La justice européenne valide l’arrêt des soins de Vincent Lambert

Pourquoi la Cour européenne a-t-elle pris cette décision ?

La Cour européenne des droits de l’homme (CEDH), chargée de faire respecter les droits de l’homme sur le territoire européen, a validé ce matin l’arrêt des soins qui maintiennent artificiellement en vie Vincent Lambert. Ce jeune homme tétraplégique se trouve dans un état végétatif depuis un accident de la route en 2008. Sa femme, ainsi qu’une partie de ses frères et sœurs, avaient donné leur accord à un processus de fin de vie en 2013. Ses parents y sont opposés et avaient saisi la CEDH à la suite d’une décision du Conseil d’État jugeant légal l’arrêt des traitements. La Cour européenne a considéré que l’arrêt de sa nutrition et de son hydratation, conduisant à la mort, ne violerait pas le « droit à la vie » du malade.

L’affaire Vincent Lambert est-elle terminée ?

Les parents ont été déboutés, mais leurs avocats ont annoncé leur intention d’introduire de nouveaux recours en France. Avant la décision de la CEDH, ils avaient annoncé qu’ils réclameraient une nouvelle procédure collégiale du CHU de Reims, l’établissement où est soigné Vincent Lambert, en raison du départ du docteur qui avait enclenché le processus de fin de vie. Ils estiment que la situation médicale de leur fils s’est améliorée ces derniers mois, ce que contredit sa femme. Cette dernière estime respecter la volonté de son mari, même s’il ne l’a jamais clairement exprimée.

Que prévoit la loi française sur la fin de vie ?

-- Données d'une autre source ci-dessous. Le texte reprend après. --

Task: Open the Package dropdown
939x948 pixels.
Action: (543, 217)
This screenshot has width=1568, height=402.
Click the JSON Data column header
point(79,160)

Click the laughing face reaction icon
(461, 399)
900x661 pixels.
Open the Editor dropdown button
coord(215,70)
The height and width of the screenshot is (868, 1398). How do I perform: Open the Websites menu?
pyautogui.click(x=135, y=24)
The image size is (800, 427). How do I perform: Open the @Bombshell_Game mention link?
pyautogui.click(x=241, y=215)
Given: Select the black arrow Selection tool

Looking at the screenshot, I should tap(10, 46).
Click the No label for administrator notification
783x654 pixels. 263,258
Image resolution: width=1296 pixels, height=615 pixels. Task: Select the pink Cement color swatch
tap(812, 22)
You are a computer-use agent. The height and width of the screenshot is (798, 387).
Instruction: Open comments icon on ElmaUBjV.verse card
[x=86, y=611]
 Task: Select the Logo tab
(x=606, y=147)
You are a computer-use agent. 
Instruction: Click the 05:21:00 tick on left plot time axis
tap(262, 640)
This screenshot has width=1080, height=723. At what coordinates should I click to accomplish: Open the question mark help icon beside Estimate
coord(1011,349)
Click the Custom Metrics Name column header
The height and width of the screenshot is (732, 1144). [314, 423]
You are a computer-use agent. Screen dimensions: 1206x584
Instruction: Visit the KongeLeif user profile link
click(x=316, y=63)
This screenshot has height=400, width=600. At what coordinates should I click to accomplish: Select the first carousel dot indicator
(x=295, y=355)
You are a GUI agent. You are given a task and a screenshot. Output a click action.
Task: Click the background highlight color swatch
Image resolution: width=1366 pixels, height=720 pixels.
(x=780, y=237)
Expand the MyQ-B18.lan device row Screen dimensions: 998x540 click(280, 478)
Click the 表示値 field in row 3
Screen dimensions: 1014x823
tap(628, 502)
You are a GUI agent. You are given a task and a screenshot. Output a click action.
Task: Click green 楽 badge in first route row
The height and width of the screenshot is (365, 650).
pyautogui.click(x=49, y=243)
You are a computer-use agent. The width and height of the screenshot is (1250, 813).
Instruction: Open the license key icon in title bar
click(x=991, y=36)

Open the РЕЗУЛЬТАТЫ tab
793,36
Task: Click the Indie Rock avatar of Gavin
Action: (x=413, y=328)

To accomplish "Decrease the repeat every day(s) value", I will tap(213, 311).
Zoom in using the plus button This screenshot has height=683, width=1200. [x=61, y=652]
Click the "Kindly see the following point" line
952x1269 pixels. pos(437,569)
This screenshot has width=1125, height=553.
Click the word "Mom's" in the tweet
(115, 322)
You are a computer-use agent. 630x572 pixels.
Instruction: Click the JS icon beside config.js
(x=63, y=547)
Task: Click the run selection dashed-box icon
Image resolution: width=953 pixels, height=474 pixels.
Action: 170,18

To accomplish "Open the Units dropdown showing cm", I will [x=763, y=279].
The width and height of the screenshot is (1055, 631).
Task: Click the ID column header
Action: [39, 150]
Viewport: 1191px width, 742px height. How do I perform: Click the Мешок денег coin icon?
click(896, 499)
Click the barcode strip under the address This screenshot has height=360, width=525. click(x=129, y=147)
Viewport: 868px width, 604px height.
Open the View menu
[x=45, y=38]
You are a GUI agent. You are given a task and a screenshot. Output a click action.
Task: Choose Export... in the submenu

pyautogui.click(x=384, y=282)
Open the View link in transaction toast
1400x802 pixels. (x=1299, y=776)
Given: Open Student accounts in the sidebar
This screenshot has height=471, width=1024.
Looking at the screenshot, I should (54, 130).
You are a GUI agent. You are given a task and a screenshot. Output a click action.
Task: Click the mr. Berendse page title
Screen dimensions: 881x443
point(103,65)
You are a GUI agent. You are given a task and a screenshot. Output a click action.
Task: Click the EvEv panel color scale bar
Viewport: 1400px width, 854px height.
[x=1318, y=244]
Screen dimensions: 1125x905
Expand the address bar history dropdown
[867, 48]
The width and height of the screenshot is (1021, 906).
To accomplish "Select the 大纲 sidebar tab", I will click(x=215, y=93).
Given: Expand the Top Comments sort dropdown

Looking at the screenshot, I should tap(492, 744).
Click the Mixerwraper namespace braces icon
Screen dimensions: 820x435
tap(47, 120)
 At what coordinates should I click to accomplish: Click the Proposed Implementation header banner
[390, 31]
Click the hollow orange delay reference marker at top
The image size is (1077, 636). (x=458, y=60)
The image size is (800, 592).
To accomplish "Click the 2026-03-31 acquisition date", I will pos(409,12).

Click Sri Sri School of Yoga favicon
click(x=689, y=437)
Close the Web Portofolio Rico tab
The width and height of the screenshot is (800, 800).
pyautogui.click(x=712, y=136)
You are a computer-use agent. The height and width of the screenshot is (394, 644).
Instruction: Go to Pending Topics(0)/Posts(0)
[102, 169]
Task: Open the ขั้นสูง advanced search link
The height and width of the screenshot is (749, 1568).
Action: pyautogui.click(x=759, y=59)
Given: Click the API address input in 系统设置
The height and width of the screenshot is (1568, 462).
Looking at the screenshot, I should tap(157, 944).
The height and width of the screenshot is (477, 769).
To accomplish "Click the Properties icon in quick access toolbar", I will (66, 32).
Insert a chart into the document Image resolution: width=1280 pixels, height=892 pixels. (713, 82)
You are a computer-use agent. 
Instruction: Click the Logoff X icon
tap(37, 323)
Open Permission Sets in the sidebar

Depuis la loi Leonetti de 2005, chacun peut formuler des directives anticipées, notamment le refus de tout acharnement thérapeutique pour le cas où l’on serait un jour hors d’état d’exprimer sa volonté. Ce souhait n’est valable que trois ans et seulement à titre consultatif pour l’équipe médicale. Une nouvelle version de la loi, en discussion au Sénat, prévoit que les directives, sans limites dans le temps, s’imposent aux médecins. Le nouveau texte prévoit également que les personnes atteintes d’une maladie incurable puissent être plongées dans une « sédation profonde et continue ».